Apple ha dedicato recentemente una pagina a una delle sue Distinguished School, la scuola primaria cattolica di Santa Teresa a Sydney, che utilizza massicciamente iPad per attuare i progetti di studio della serie Everyone Can Create.

Chiaro che il vino dell’oste sia per forza il migliore e che non valga la pena di cercare spunti intriganti o cronaca imparziale in un redazionale che è di autopromozione. Nondimeno, qualche frase qua e là meriterebbe un pizzico di attenzione sopra la media.

Con una comunità di studenti di cinquanta culture diverse, dei quali cui tre quarti parlano inglese come seconda lingua, St. Therese è ricorsa a iPad per aiutarli a sbocciare contro ogni previsione.

Da noi si ama molto raccontare che l’insegnamento digitale acuisca le disuguaglianze e il disagio sociale.

Quando ogni scuola della nazione ha dovuto improvvisamente passare all’apprendimento remoto, lo sforzo che avevamo compiuto per incorporare iPad e il curriculum Everyone Can Create in ogni aspetto dell’insegnamento ha voluto dire che ci trovavamo con una base solida, dalla quale i nostri studenti potevano continuare a imparare senza interruzione.
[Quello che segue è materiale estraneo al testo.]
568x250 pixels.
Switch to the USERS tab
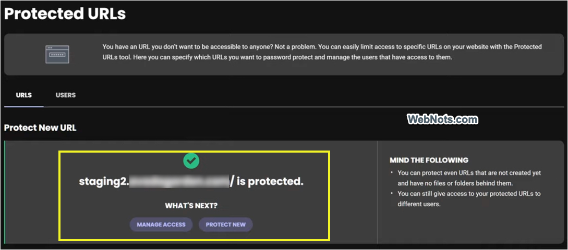pos(66,95)
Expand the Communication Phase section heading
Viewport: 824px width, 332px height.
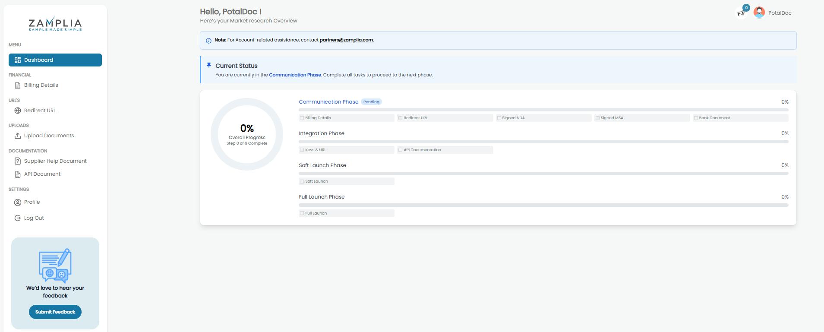[x=328, y=102]
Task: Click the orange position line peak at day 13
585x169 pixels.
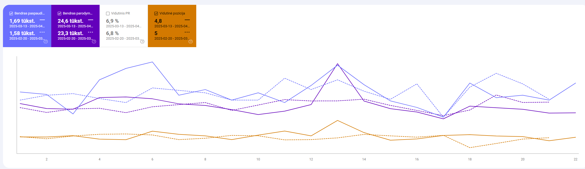Action: [x=337, y=121]
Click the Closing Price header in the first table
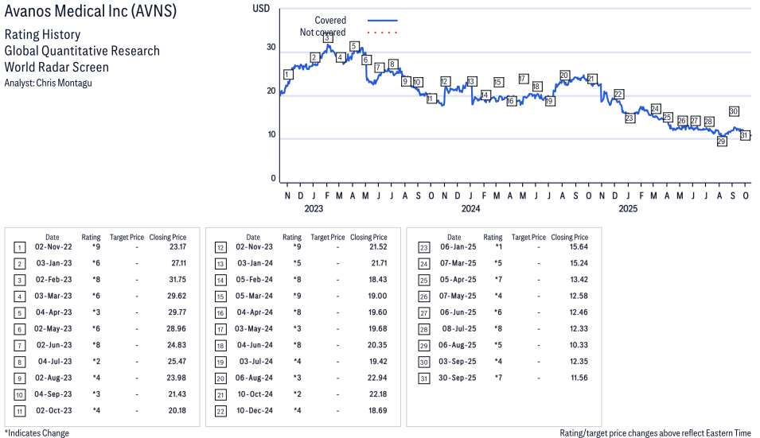 pos(168,237)
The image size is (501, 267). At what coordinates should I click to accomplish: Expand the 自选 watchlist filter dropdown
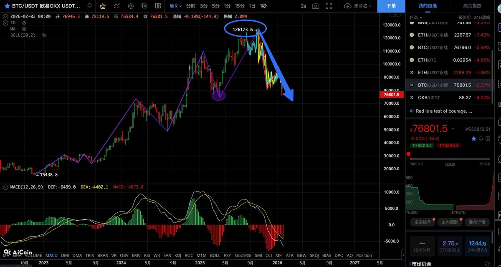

A proposito del digitale considerato uscita di emergenza se proprio non se ne può fare a meno e altrimenti relegato in laboratori o considerato una materia, invece che una base.

Durante il lockdown, gli studenti hanno usato la app Seesaw per creare raccolte di lavori digitali e condividerle con i docenti. Si sono rivelate così gradite a studenti, docenti e famiglie che ora sono diventate una pratica abituale.

Il digitale può benissimo integrarsi con l’insegnamento classico e nessuno ha mai detto che lo debba sostituire. A parte i manifestanti che vogliono una scuola buona per il Novecento, nel 2021.

E ora tre capoversi impegnativi. Nell’originale il titolo del paragrafo è Agents of Equity. Il punto non è che iPad sia più bello degli altri, ma che il digitale possa essere usato con successo per ridurre i divari.

Durante il lockdown abbiamo potuto osservare studenti che non avevano spiccato il volo durante i giorni di scuola tradizionale, sperimentare un livello elevato di successo. Offrire grande flessibilità sui tempi di apprendimento è stato un sistema così efficace di eliminare i divari, particolarmente per gli studenti che avevano fatto fatica a ingranare dall’inizio, che gli insegnanti continueranno a registrare lezioni usando iMovie e ad approfondire l’insegnamento mediante attività virtuali su iPad inserite nelle proprie lezioni.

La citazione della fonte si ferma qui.